**EXERCISE MATERIAL**:
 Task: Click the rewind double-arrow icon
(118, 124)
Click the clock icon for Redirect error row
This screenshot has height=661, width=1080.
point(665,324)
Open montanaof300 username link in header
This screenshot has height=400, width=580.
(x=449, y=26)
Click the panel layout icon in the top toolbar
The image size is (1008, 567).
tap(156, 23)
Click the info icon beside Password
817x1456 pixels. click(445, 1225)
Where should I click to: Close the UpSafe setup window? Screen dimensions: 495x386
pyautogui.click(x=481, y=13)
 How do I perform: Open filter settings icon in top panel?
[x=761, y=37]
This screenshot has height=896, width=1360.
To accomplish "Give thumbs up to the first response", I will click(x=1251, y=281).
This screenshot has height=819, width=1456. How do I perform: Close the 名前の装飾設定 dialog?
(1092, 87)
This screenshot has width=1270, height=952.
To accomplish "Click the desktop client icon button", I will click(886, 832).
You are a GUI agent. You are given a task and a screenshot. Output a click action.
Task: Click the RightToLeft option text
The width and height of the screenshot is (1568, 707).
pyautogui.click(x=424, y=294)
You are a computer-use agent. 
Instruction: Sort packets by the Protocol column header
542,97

**EXERCISE DIRECTIONS**: Render every line of the records above as a JSON list of strings, one string per line, leaving out blank lines.

**THE COMPLETED TASK**:
[
  " Task: Click the rewind double-arrow icon",
  "(118, 124)",
  "Click the clock icon for Redirect error row",
  "This screenshot has height=661, width=1080.",
  "point(665,324)",
  "Open montanaof300 username link in header",
  "This screenshot has height=400, width=580.",
  "(x=449, y=26)",
  "Click the panel layout icon in the top toolbar",
  "The image size is (1008, 567).",
  "tap(156, 23)",
  "Click the info icon beside Password",
  "817x1456 pixels. click(445, 1225)",
  "Where should I click to: Close the UpSafe setup window? Screen dimensions: 495x386",
  "pyautogui.click(x=481, y=13)",
  " How do I perform: Open filter settings icon in top panel?",
  "[x=761, y=37]",
  "This screenshot has height=896, width=1360.",
  "To accomplish \"Give thumbs up to the first response\", I will click(x=1251, y=281).",
  "This screenshot has height=819, width=1456. How do I perform: Close the 名前の装飾設定 dialog?",
  "(1092, 87)",
  "This screenshot has width=1270, height=952.",
  "To accomplish \"Click the desktop client icon button\", I will click(886, 832).",
  "You are a GUI agent. You are given a task and a screenshot. Output a click action.",
  "Task: Click the RightToLeft option text",
  "The width and height of the screenshot is (1568, 707).",
  "pyautogui.click(x=424, y=294)",
  "You are a computer-use agent. ",
  "Instruction: Sort packets by the Protocol column header",
  "542,97"
]